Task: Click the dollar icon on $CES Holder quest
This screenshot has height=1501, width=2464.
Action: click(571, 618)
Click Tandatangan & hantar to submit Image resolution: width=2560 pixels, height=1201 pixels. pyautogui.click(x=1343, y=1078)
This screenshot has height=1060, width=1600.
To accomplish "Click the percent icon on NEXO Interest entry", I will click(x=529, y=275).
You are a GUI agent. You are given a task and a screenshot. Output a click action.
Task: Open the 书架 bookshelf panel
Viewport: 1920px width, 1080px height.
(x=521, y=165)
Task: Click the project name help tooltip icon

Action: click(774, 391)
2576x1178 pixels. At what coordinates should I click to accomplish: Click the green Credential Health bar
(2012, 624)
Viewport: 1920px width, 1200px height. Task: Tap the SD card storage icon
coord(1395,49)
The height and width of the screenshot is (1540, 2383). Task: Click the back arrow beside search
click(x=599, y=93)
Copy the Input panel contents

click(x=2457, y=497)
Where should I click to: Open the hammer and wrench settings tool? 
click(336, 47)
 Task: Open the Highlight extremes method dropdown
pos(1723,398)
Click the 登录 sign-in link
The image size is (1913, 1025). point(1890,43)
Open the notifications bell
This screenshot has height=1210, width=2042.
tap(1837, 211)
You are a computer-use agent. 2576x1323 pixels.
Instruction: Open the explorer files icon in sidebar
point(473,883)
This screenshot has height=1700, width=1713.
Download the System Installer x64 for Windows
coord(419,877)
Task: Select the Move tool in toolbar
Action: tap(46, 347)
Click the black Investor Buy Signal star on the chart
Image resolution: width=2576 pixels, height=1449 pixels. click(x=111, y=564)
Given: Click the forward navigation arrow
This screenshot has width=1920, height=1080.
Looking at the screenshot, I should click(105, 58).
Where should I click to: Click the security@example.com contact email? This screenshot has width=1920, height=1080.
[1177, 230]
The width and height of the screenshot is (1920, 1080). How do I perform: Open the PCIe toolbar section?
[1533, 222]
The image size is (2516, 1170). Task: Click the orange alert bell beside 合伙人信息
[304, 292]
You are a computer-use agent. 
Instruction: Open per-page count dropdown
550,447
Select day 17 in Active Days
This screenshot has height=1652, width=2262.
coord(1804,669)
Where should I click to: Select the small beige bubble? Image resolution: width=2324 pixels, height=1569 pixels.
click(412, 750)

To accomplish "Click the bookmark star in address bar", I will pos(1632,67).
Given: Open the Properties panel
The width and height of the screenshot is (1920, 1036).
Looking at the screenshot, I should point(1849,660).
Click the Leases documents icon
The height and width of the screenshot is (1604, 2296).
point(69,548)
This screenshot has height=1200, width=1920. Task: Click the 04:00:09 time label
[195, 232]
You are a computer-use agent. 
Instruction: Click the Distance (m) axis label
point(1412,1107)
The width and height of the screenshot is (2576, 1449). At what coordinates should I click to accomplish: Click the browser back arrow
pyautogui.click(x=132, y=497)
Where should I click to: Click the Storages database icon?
_ _ _ _
YOUR ASSIGNMENT:
Every line holding the word "agent" should be copied out of the records above.

OUTPUT FOR THIS TASK:
You are a GUI agent. You are given a task and a screenshot. Output a click action.
You are a computer-use agent. 2576x1323 pixels.
You are a computer-use agent. 
You are a computer-use agent. 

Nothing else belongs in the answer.